To kick-start this new relationship, camp staff and locals have planned to gather together in mid-January to reflect on what happened and give thanks. “It’s the end of one thing, and the beginning of something else,” Levick said. The camp is already asking firefighters and forest service personnel to return to Ramah this summer and teach campers about how to protect the environment.
On Thanksgiving Day, November 24, the situation was still dire. If the winds changed direction, the camp itself would be in the wildfire’s direct path.
To mark the holiday, even amid this concern, the camp decorated the dining hall with holiday-themed paper goods and centerpieces. Staff members from Atlanta picked up 20 12-to-14-pound kosher turkeys. Jones cooked up a feast of green bean casseroles, mashed potatoes, cranberry sauce, gravy and pecan pie. “It’s not that they didn’t like it, but they didn’t understand the Southern sweet potato casserole,” he said, laughing.
Franklin turned on the WiFi so that firefighters could FaceTime with their loved ones back home.
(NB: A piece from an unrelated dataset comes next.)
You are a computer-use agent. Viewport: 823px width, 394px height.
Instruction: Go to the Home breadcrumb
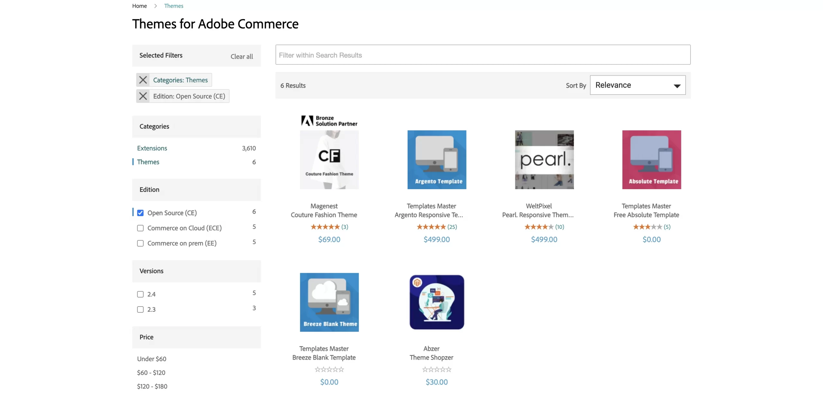[x=139, y=6]
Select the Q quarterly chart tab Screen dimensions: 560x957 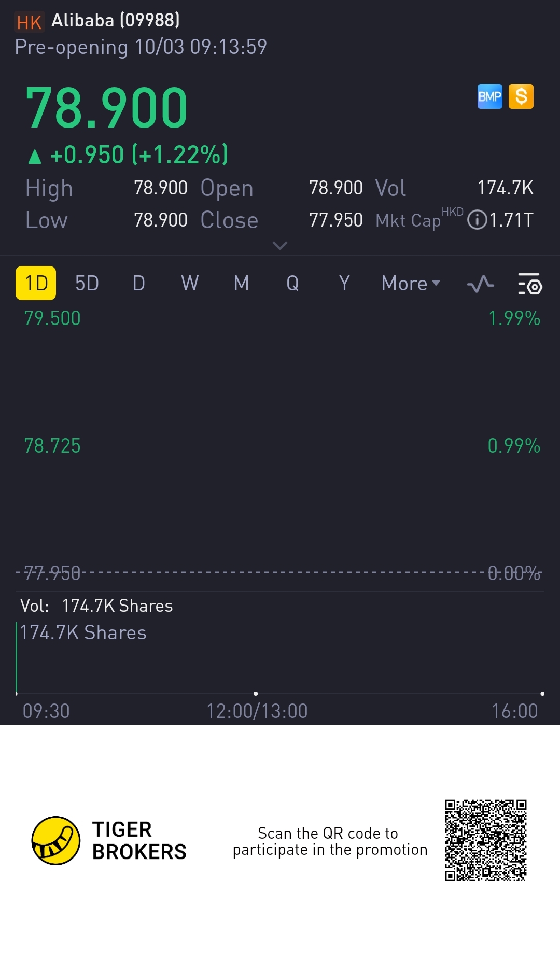[292, 284]
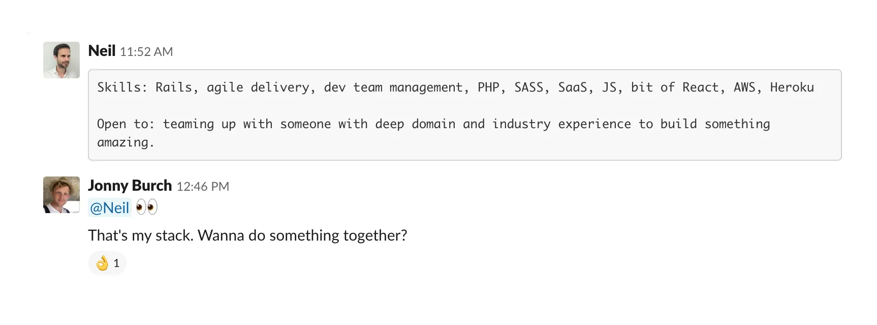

But many turned their attention to their new temporary families. “It was the best meal I’ve ever had,” Grubb said. “There were some people who I had been on fires with this summer whom I had never met before.”
What struck Levick was the thought that this might be the most diverse group in America sitting together that day for this particular Thanksgiving.
It was two weeks after the election. But no one discussed politics or which candidate he or she supported, or feelings about the result. There wasn’t a single argument or nasty word. Instead, the group members shared stores about their families, their jobs and the people they had met from all over the country while fighting the fires.
“For us, people were just people trying to do good. It restored my faith in humanity,” Levick said.
“We just concentrate on putting out the fire and helping people and saving lives,” Ochoa said. “We don’t worry about other people fighting about power; we don’t do that.”